Anomie and the oil state

On Saturday, the police force announced the arrest of six persons over the killing of a security guard at the Lusignan Golf Club, among them a stepson of the deceased.  Days earlier another four or five were detained over the gruesome murders of a mother and her son at Rose Hall, several relatives included. Neither case has thus far yielded a charge but they underline, particularly, but not exclusively, the anomie that has gripped the rural areas and hinterland all across the country. Dozens of these cases have occurred in recent years but they have failed to attract a structural response that inquires deeply into those communities and the breakdowns they are experiencing.

Invariably the suspects or the perpetrators of these crimes are persons who are enmeshed in the social deterioration that marks the land. Persons who have lost hope, have little to no formal education, are unemployed or barely in employment,  in the clutches of dysfunctional families and domestic violence,  under the spell of drugs and/or alcohol abuse, at the mercy of rapacious mining or the drug trade, victims of sexual abuse, recidivists – these are the categories who are overrepresented as accused and convicts in these matters. Over the years, the police have assigned the description of `disorderly murders’ to killings that have occurred where persons under the influence or inebriated – mostly in or near rum shops – engage in deadly violence and these occur with great regularity.

As has been stated before, with the hundreds of social sciences graduates from the University of Guyana and other tertiary institutions annually one would have thought that there would have been tomes of research completed and ongoing into the social deformations in the communities across the country to inform policymakers and those who seek power so that remedies could be attempted even in trial and error. No such luck there.

It is often a subject of comment that visits to rural communities and even in the wards of the city at any time of the day find youth and the not so young liming at street corners, at loose ends or waiting for the corner bar to open. These persons either have no interest in employment, are disillusioned  or are being looked after by relatives here or abroad. Another telling fact which is reflective of the education system is that a large number of these persons are poorly educated. They might have had primary education and perhaps some exposure to secondary school but little else. Their ability to navigate their future is therefore limited and predisposes them to the maladies around them. Free education is not what it is boasted to be. There are many gaps and failures.

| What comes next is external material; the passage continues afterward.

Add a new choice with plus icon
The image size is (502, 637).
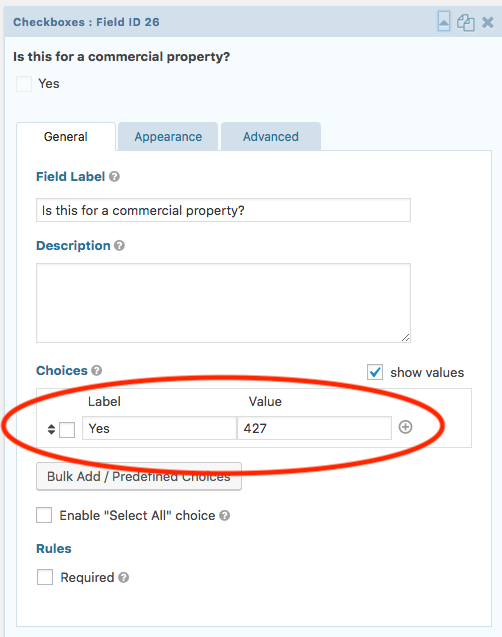pyautogui.click(x=405, y=427)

So what is to be done? There is no trickle down solution to any of these problems. They require engineering from the ground up where communities and the governance tiers that they are in charge of begin making impactful decisions. There can be no politician who has held any post of significance in the last 40 years who would profess to be unaware of the social deterioration in communities across the country that has fuelled crime, the breakdown of law and order and apathetical behaviour of all kinds including rampant and unrelenting noise abuse.

Several years ago, the community of Baramita in the north west was one of those said to be in disintegration from the depredations of mining, alcohol, drug abuse and misogyny. Several ministerial delegations were dispatched to prescribe various solutions. Being remote from the centre, it is not easy to discern what is happening there but has its social ills seen any remediation or is it still in the same way? Are there any lessons that can be transcribed and grafted elsewhere? Which of the ministries have taken the lead role and can provide answers: Amerindian Affairs, Local Government or Human Services?

In the oil state that we now have fortuitously become, when those in government speak and are heard of, it appears that there is no awareness at all of the social calamities that beset communities like Lusignan, Rose Hall or Johanna on a regular basis. Their language is intended to sound visionary and sweeping. Guyana is a on a march to greatness and nothing must stand in its way even if our petroleum industry compounds climate change problems and puts us at risk of environmental disaster. The monumental infrastructural changes are played up to the hilt. Nothing is wrong with that as it is intended to spark robust growth in opportunities and economic empowerment for all.  But what about the human infrastructure? What is their state and would they be in a position to benefit from all of these gleaming additions to the landscape? Or are these behemoths that will dot Guyana’s intended future at risk of a replay of  Shelley’s Ozymandias?

While there is no doubt that the strife faced in communities near and far have their origins in the ethno-political upheavals of the 60s, the years of rigged elections under Burnham and the economic decay and migration that followed and continues, it’s those in charge now who have the mandate of trying to redress the anomie that glowers across the land. The PPP/C has been in office for 26 of the last 31 years, surely it must take responsibility for what is occurring and be seized with the obligation to take it on frontally and enlist the opposition.